Exam 3 Flashcards
OLS Assumptions Violated by Grouped Data and Repeated Observations + Consequence
Errors are correlated with each other and/or with predictors
Leads to biased coefficients and p-values
Simpson’s Paradox
Normal OLS may show one relationship between X and Y, but grouping can reverse or change this relationship
OLS Fixes for Grouped Data and Repeated Observations (2)
- Fixed Effects
- Clustered Standard Errors
Purpose of the fixed effect and clustered SE for repeated observations
Fixed Effect: accounts for the fact that individuals are different from one another
Clustered SE: accounts for the fact that individuals are similar to themselves
Fixed effects adjust ______
the coefficients
Clustered standard errors adjust ______
the p-values / confidence intervals
Problem of having both grouping and repeated observations
If knowing one variable (ex. student ID) guarantees you know another variable (ex. grade level), you cannot include both as fixed effects because they are perfectly correlated/redundant.
Do we always need both fixed effects and clustered SEs?
Fixed effects are always needed for both grouping structures and repeated observations
Clustered SEs are not always needed for grouping structures (but it’s good practice)

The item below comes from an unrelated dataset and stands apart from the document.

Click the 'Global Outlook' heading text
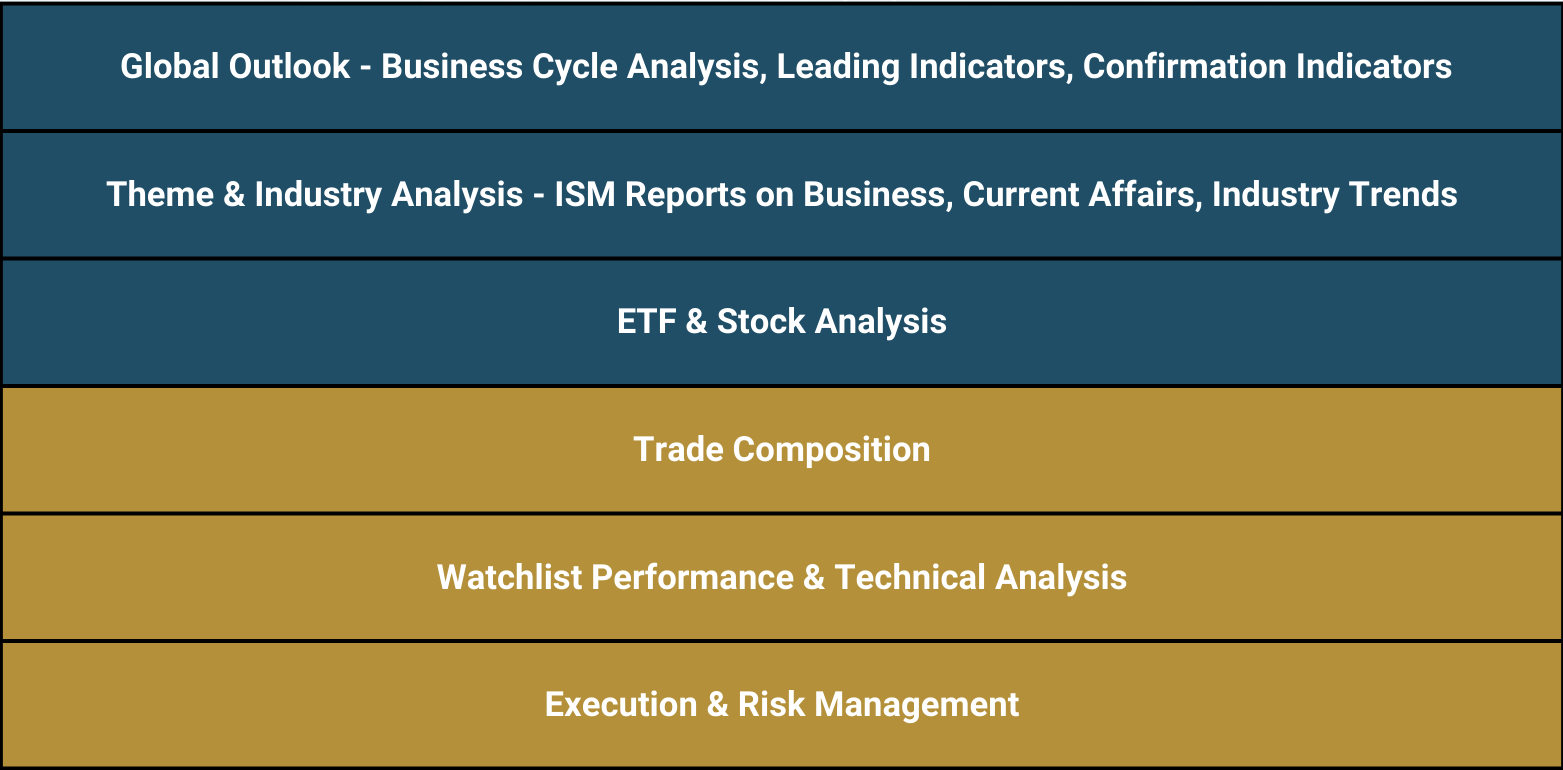 (235, 66)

Clusterd SEs are always needed for repeated observations
OLS Assumptions Violated by Price v. Demand Models
Linearity
How can a price v. demand model be transformed to become linear?

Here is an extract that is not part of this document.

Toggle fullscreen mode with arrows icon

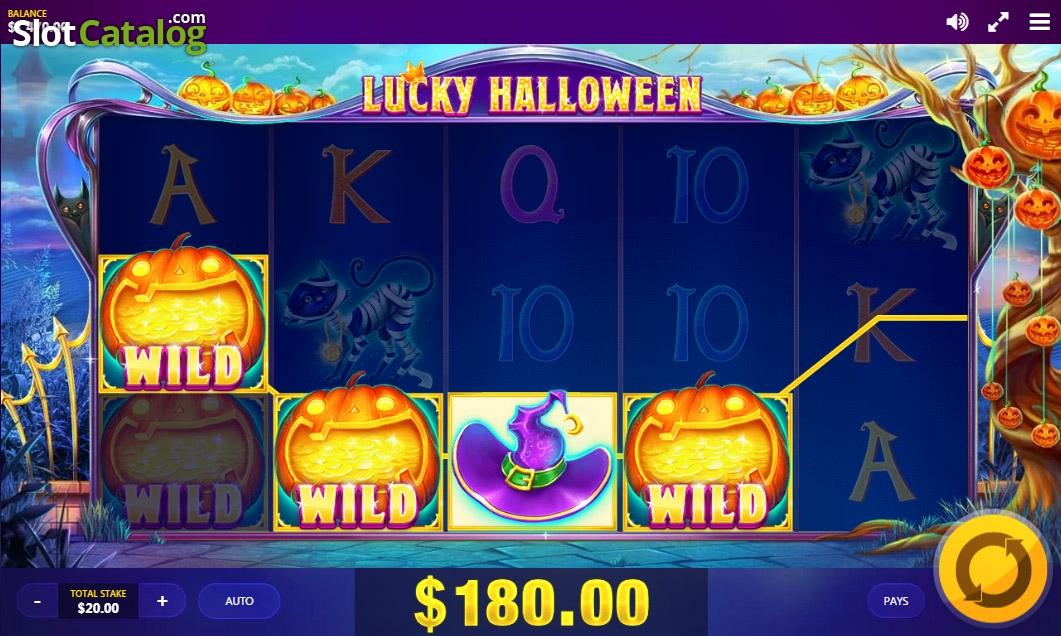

Take the natural log of both price and demand
Transforming Price v. Demand Models into a linear relationship
Take the natural log of both price and demand
Own-Price Elasticity of Demand
% change in quantity sold / % change in price
Elastic v. Inelastic
Elastic (OPE < -1): Demand changes more than price.
Inelastic (-1 < OPE < 0): Demand changes less than price.
Cross-Price Elasticity of Demand
% change in quantity sold of X / % change in price of Y
Substitutes v. Compliments
Substitutes (CPE > 0): Increase in price of one product increases demand for the other
Complements (CPE < 0): Increase in price of one product decreases demand for the other.
Income Elasticity of Demand
% change in quantity sold / % change in income
Inferior v. Normal + Necessities v. Luxuries
Inferior Goods (IE < 0): Demand decreases as income rises
Normal Goods (IE > 0): Demand increases as income rises.
Necessities (0 < IE < 1): Demand grows slowly with income.
Luxuries (IE > 1): Demand grows faster than income.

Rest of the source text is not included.